### Saved data entries:
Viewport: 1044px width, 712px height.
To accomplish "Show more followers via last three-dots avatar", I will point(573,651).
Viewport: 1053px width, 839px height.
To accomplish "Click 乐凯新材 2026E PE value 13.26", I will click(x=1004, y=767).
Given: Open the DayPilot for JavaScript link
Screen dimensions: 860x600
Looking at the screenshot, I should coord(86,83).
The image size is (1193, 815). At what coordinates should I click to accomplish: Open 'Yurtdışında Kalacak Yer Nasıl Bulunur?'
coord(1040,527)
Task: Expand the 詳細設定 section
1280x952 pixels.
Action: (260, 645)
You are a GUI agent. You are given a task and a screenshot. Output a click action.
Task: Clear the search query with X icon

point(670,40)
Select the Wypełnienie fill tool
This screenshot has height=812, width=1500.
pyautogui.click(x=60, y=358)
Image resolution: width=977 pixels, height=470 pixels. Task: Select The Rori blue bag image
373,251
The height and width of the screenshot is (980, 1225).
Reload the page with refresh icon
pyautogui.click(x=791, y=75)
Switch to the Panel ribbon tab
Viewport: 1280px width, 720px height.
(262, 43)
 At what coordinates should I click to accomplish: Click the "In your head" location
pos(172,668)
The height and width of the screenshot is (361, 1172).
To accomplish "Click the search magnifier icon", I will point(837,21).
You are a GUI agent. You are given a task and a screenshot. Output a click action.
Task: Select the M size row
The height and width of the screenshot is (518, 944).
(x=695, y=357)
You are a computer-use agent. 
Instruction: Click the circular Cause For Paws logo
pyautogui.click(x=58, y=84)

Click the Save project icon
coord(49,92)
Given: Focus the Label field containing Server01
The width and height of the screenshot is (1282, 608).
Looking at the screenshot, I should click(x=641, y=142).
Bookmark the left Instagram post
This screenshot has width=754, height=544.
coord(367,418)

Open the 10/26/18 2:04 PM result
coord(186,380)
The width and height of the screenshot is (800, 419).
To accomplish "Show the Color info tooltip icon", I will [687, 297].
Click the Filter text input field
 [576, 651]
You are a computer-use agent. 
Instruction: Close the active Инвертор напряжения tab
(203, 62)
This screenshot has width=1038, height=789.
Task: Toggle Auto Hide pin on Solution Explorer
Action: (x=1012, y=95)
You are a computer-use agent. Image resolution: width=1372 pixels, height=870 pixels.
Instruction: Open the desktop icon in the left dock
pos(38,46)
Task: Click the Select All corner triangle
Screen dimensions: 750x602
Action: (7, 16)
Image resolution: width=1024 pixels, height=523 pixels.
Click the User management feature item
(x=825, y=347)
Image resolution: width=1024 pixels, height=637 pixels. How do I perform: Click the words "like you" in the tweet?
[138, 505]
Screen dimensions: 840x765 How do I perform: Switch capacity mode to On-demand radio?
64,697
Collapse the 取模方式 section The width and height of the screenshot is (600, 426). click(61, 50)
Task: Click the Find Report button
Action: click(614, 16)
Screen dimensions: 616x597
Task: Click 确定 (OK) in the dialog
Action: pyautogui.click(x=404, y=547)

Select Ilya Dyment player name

### Problem requirements:
All lines in the records that contain "Show" are to be copied and returned.

### Answer for this exercise:
To accomplish "Show more followers via last three-dots avatar", I will point(573,651).
To accomplish "Show the Color info tooltip icon", I will [687, 297].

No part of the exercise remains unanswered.